The Reward for Conformity is that Everyone Likes You Except Yourself

    I have a new math teacher, whose name I'll leave to your imagination.  He is the child of a dying race of a bygone era.  To give you some idea of what I mean, he graduated high school in the year 1974.  He must have been one of those rebellious spirits that marched, protested, and perhaps even fought.  Even now, with long silvery hair and a beard to match, the aura of intellectual power swirls about him.  As he stood before the class, towering above we mortals as a cliff stands over the sand, his every worded incited rebellion, individualism, a break from conventions.  I wished, in that moment, that he were a grandfather to me because I felt that we were as, Anne Shirley put it, "kindred spirits".  
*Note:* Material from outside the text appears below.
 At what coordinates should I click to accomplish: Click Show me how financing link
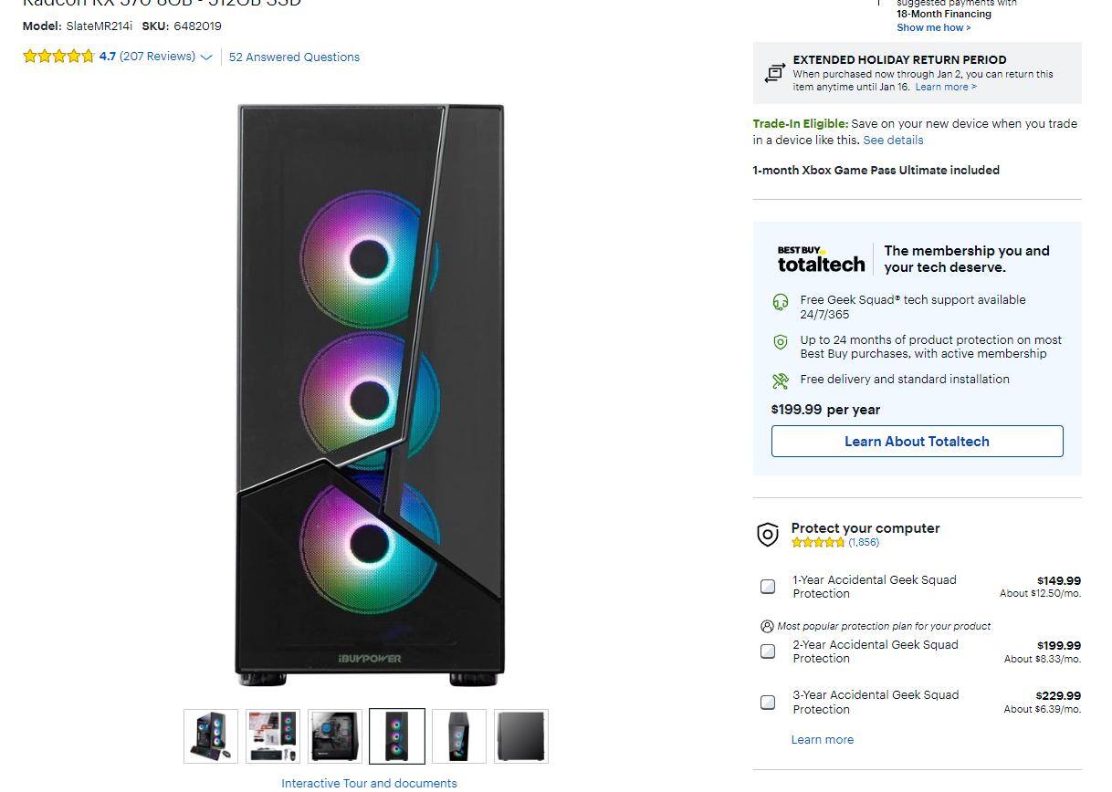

    I hate math.  But according to this man, we do not learn math; rather, we memorize rules and regurgitate them onto paper, in the vague hopes of one day moving on to learning real math.  I could hear his disappointment in the system, how he wanted us to break away from restrictions.  "I want you guys to say to your teachers 'Hey teach! Is this math? When are we really gonna do math?'".  There is an eloquence in the roughness of his manner, and an elegance in the single-mindedness of his denunciation of what  can only be "the man". 
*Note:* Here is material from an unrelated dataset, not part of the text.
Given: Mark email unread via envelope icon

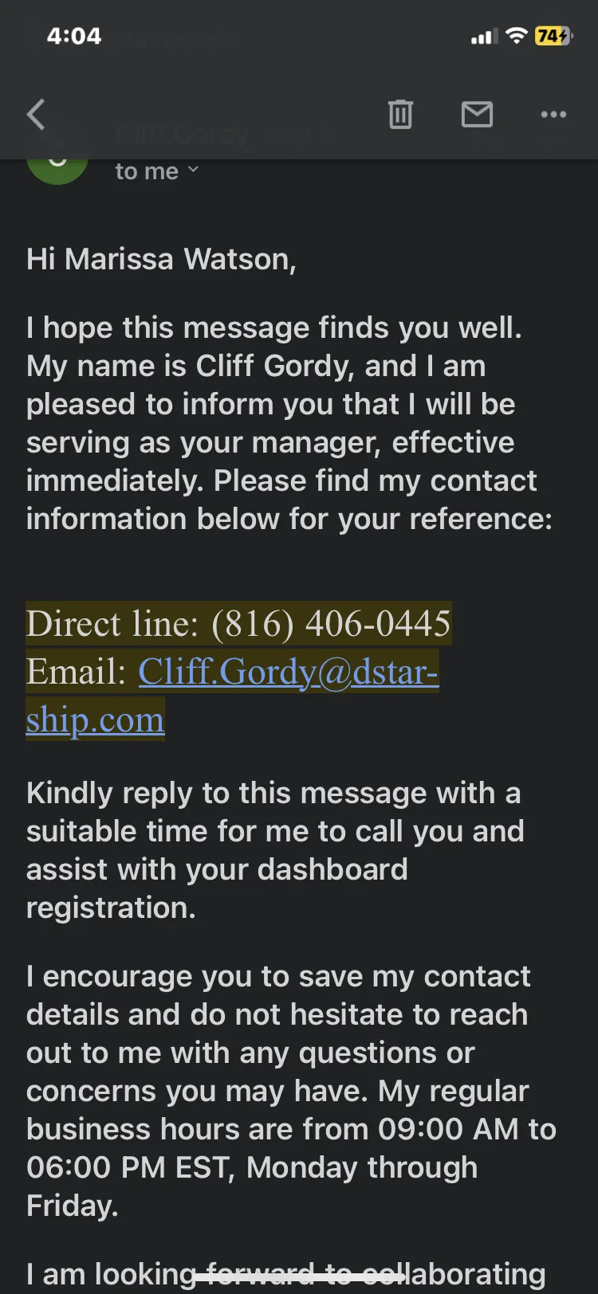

    Why have I not met another person like this?  A person that tells stories about halcyon days, a person that politely begs us to "please forgive his French," when he curses in front of us, a person whose watery blue eyes are mournful beneath black rimmed spectacles.  It is easy to envision him as a friend to Robert Plant, whom I have romanticized many times over (note: friends, stop misusing the word "romanticize").  This is no example of the idealized, perfect human, yet this is also no example of the product of complacency and mental stasis.  
     Nowhere shy of 6'5", lanky, and rather stoop-shouldered, he is at once an old man and an immortal man.  Immortal, I imagine, because his life had meaning; he was his own man, and fought to prove it.  He could have been stationed in Vietnam, had he enlisted as soon as he left high school.  He speaks with the authority of a person that has seen horror, and has learned to appreciate beauty.  He speaks of his travels and the books he has read, the things a lifetime of questioning has taught him.  
     On the surface, there is nothing remarkable about him.  A little too loud, a little too emphatic, yes, but nothing anyone else thought out of the ordinary.  But he is what I wish to be.  I want to be freed of the constraints of society, the way a man such as him must be.  I want to see the world through eyes none other than my own, and accept the horrors of a technologically changing world without swallowing the sugar-coating. 

“It`s not how old you are, it`s how you are old.”